FRAGMENTO:
++++++
¿Sería cuarto curso? No recuerdo exactamente cuando, pero en uno de mis últimos años de colegio participé en la final de voleibol internacional en contra del San Andrés. Ese colegio tenía a casi todos sus jugadores como seleccionados de la provincia y entre los nuestros había, si la memoria no me falla, tres —Santiago, Roberto y David— o cuatro. No recuerdo si ellos empezaron a entrenar en la Concentración Deportiva de Pichincha antes o después de esta final, lo que sí recuerdo es cómo yo la viví: en la banca. No jugar era la menor de dos incomodidades, tenía mucho miedo a estar en un partido. No me malentiendan, me encantaba jugar, lo hacía todos los descansos. Me encantaba entrenar y tener juegos de práctica pero temía decepcionar al equipo y con razón.
++++++
MATERIAL:
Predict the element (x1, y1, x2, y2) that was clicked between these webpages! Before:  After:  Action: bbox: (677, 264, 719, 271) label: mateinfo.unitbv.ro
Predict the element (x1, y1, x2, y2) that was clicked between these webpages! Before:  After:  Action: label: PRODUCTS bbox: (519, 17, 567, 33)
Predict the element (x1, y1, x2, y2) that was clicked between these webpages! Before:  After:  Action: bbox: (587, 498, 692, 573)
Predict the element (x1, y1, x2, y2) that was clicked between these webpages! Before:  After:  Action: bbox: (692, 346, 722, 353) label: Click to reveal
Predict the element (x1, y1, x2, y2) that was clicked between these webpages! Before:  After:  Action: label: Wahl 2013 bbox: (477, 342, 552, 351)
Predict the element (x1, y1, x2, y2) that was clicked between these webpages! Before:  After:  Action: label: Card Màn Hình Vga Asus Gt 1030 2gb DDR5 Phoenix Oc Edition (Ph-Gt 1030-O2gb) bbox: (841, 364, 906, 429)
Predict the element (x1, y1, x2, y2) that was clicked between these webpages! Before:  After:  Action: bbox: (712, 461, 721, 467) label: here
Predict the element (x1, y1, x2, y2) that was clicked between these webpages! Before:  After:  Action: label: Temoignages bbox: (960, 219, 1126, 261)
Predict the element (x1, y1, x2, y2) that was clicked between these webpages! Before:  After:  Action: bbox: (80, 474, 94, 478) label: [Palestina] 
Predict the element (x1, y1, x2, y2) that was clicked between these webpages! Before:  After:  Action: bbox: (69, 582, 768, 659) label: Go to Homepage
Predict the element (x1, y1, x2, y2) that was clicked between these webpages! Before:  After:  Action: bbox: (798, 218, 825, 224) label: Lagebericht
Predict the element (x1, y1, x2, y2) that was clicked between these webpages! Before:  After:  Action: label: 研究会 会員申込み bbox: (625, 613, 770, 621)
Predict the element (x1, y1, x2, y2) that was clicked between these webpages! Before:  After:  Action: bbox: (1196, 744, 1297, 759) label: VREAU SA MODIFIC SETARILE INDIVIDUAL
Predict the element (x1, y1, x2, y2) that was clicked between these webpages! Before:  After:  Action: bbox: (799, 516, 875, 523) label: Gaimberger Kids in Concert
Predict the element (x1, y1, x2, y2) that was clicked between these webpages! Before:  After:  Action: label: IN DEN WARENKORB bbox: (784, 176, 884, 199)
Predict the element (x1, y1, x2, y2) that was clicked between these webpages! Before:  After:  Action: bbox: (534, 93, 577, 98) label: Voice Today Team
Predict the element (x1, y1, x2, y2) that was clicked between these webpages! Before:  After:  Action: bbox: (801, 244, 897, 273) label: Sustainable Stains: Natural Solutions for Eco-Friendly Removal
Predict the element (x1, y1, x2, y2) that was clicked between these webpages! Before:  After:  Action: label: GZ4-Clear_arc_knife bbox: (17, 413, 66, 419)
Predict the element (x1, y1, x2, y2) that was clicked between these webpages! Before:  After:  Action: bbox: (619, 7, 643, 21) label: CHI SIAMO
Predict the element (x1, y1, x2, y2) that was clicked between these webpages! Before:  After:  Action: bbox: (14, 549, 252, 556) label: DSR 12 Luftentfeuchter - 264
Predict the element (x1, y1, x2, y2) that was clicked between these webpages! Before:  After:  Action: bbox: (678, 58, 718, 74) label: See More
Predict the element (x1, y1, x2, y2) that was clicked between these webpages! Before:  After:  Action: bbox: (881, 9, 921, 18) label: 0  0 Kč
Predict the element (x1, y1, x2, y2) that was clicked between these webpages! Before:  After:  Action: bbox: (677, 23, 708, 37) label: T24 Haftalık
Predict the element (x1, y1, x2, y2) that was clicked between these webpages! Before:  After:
++++++
INSTRUCCIONES:
1/ Según el fragmento, ¿contra qué colegio se jugó la final de voleibol?
2/ Enumera los nombres propios de jugadores que aparecen en el fragmento.

RESPUESTAS:
1/ Contra el San Andrés.

2/ Santiago, Roberto y David.